Collected data entries:

# # # #

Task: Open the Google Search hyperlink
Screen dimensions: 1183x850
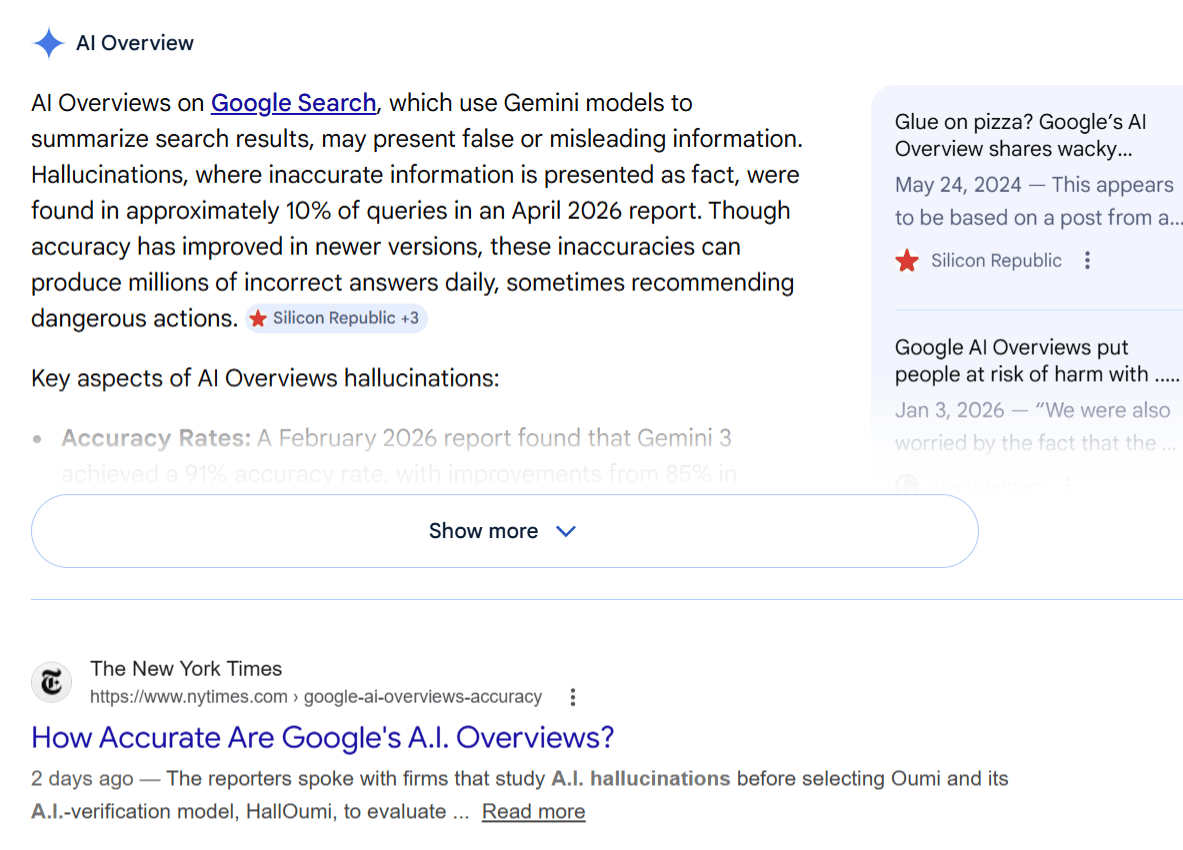Action: point(293,103)
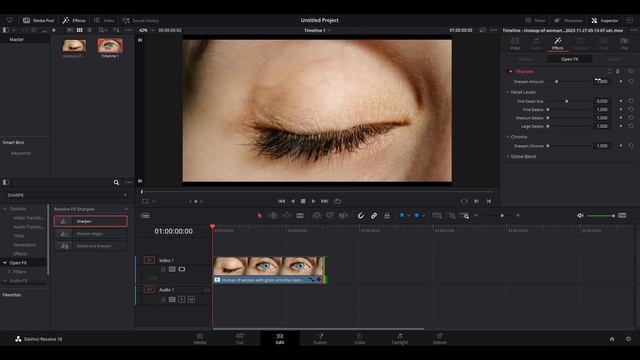
Task: Play the timeline forward
Action: pos(313,201)
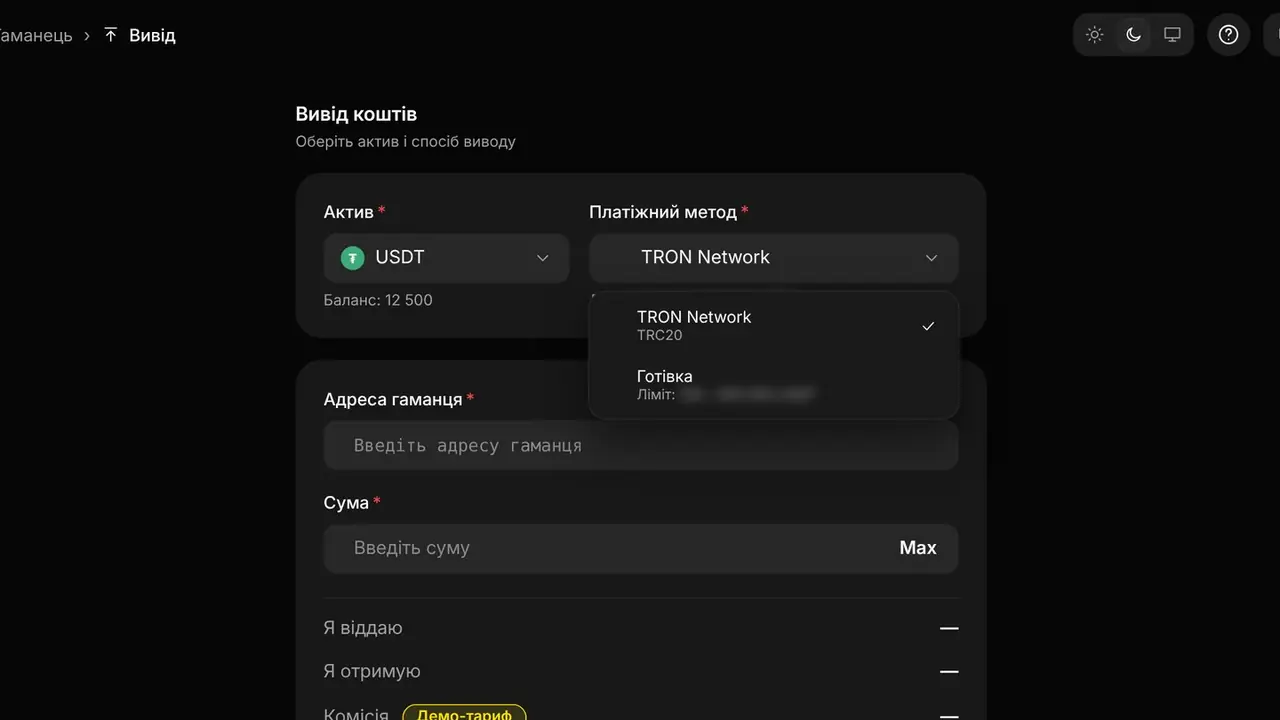Select TRON Network TRC20 option

774,326
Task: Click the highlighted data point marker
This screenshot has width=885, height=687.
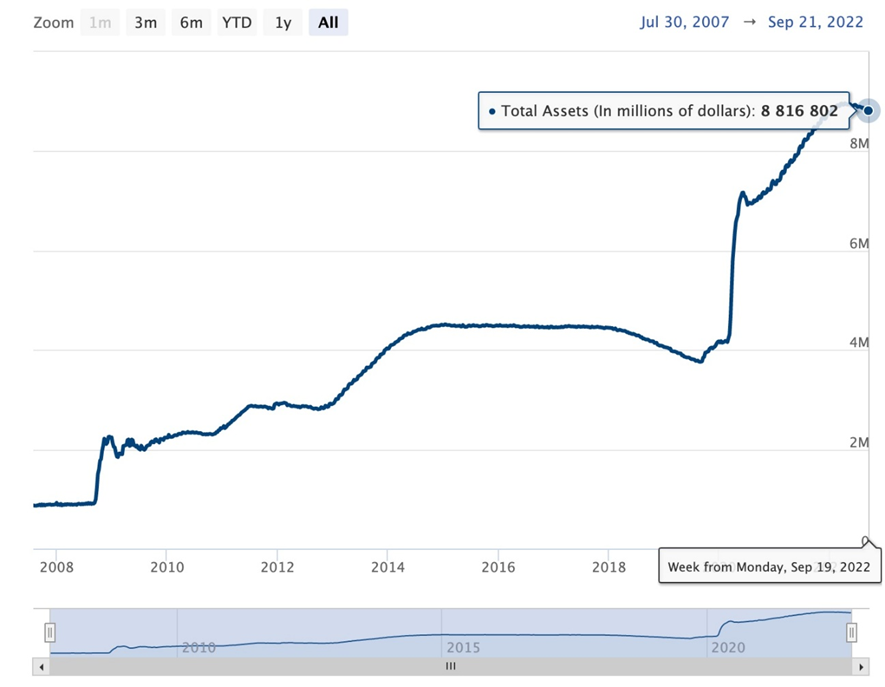Action: tap(869, 110)
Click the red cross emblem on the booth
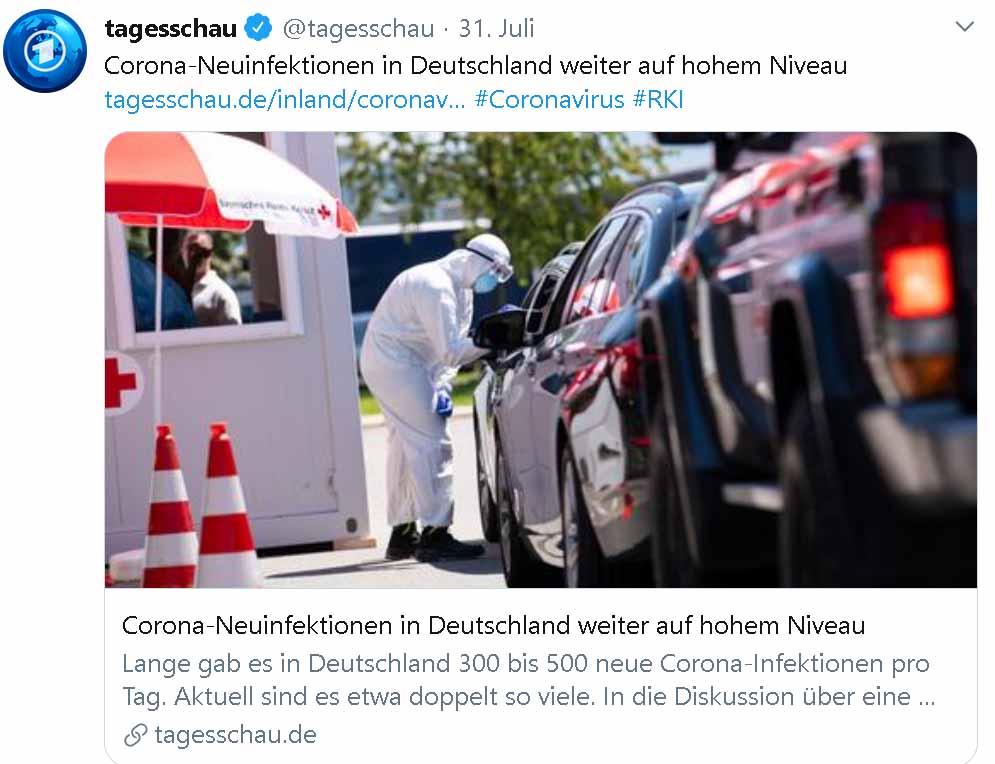Viewport: 995px width, 764px height. pyautogui.click(x=120, y=383)
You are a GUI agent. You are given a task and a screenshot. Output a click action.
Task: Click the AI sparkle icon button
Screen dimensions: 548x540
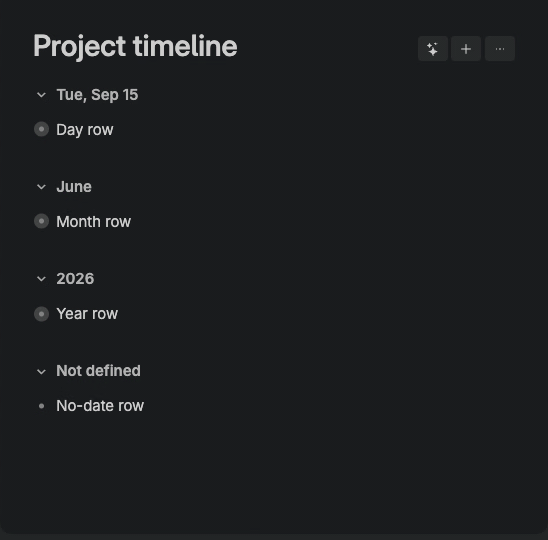click(x=433, y=49)
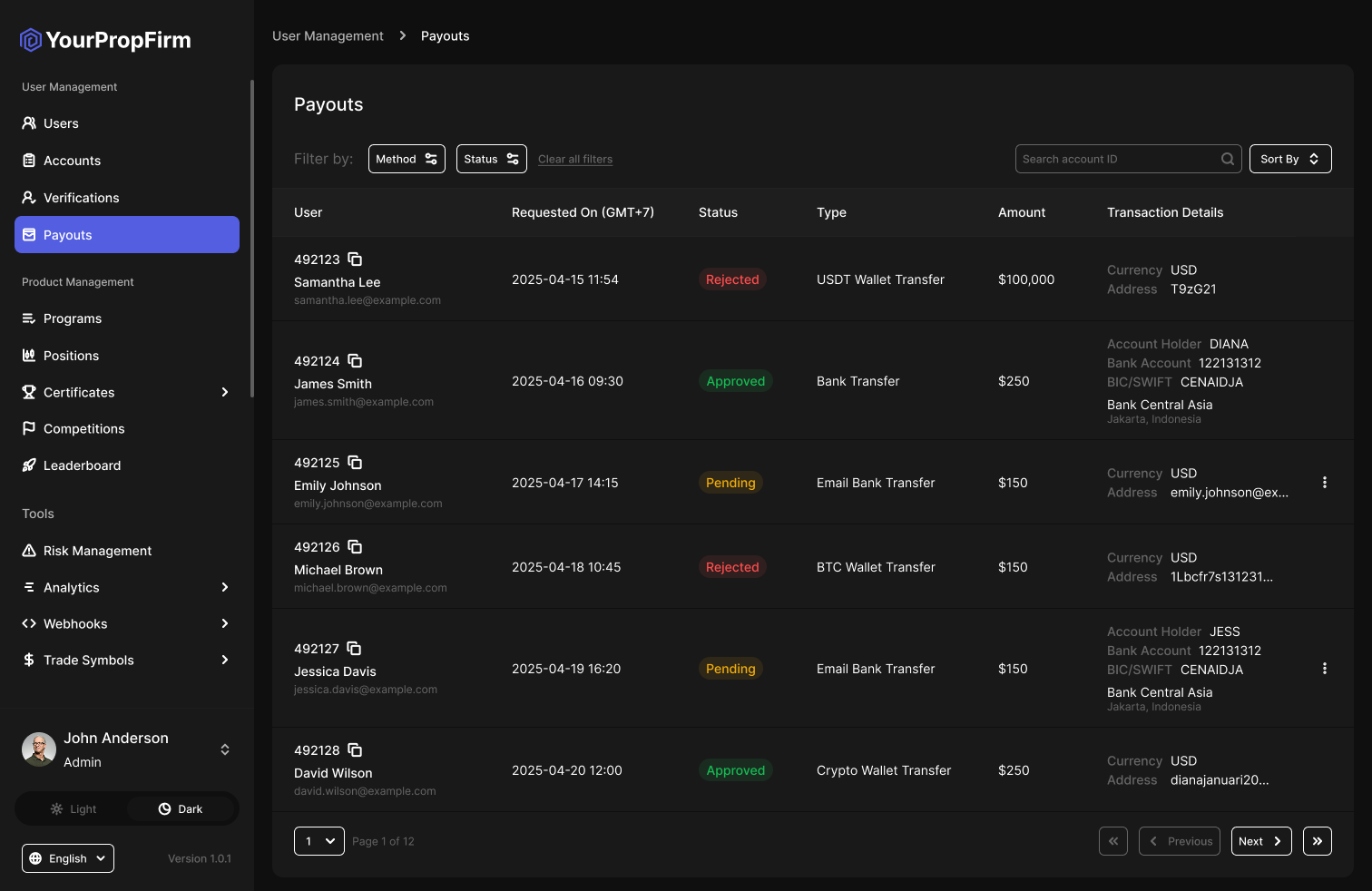Copy account ID 492123

coord(355,259)
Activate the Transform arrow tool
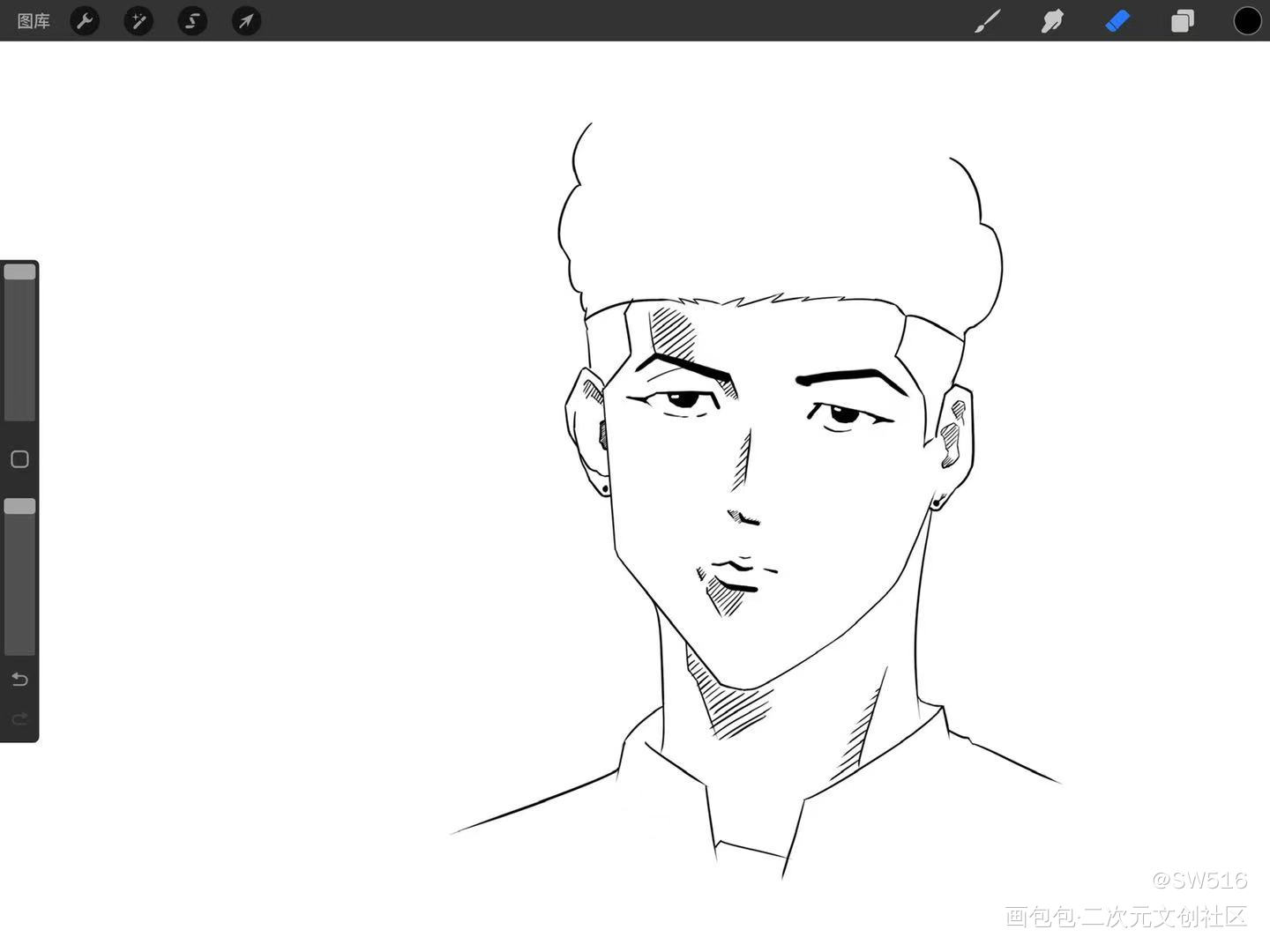The image size is (1270, 952). (246, 21)
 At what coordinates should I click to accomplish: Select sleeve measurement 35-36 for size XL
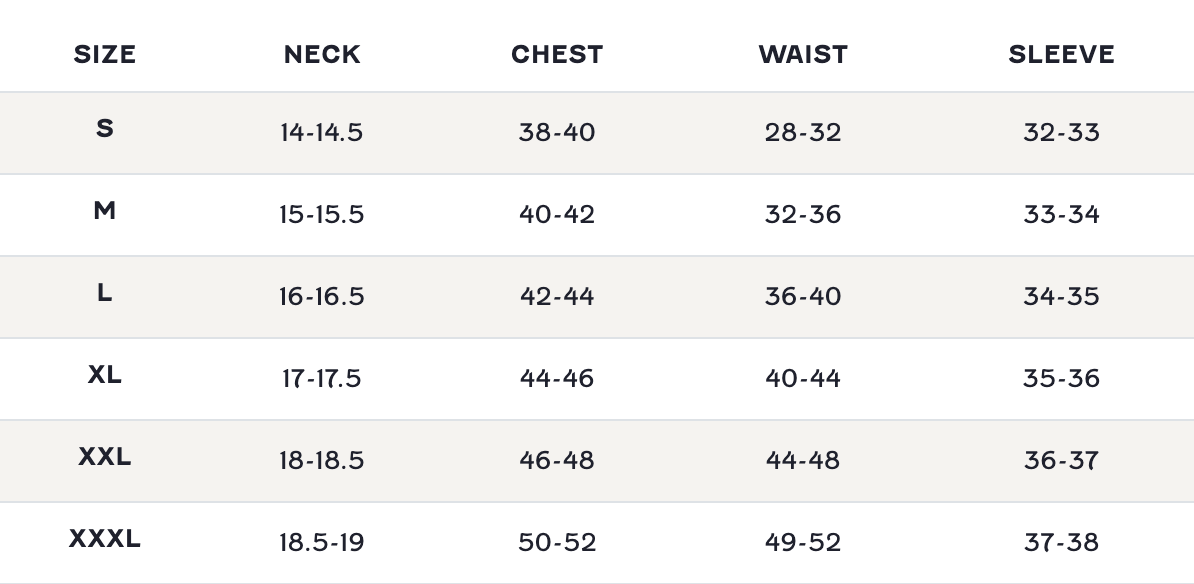point(1061,379)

# # # #

Task requirements
Begin at the line containing "You are a GUI" and copy every line through the end of the data above exactly, omitting the pictures.

Reply
You are a GUI agent. You are given a task and a screenshot. Output a click action.
Task: Click the AI sparkle icon button
Screen dimensions: 548x540
click(x=433, y=49)
Copy account ID 492123

coord(355,259)
Activate the Transform arrow tool
The image size is (1270, 952). (246, 21)
 At what coordinates should I click to accomplish: Select sleeve measurement 35-36 for size XL
point(1061,379)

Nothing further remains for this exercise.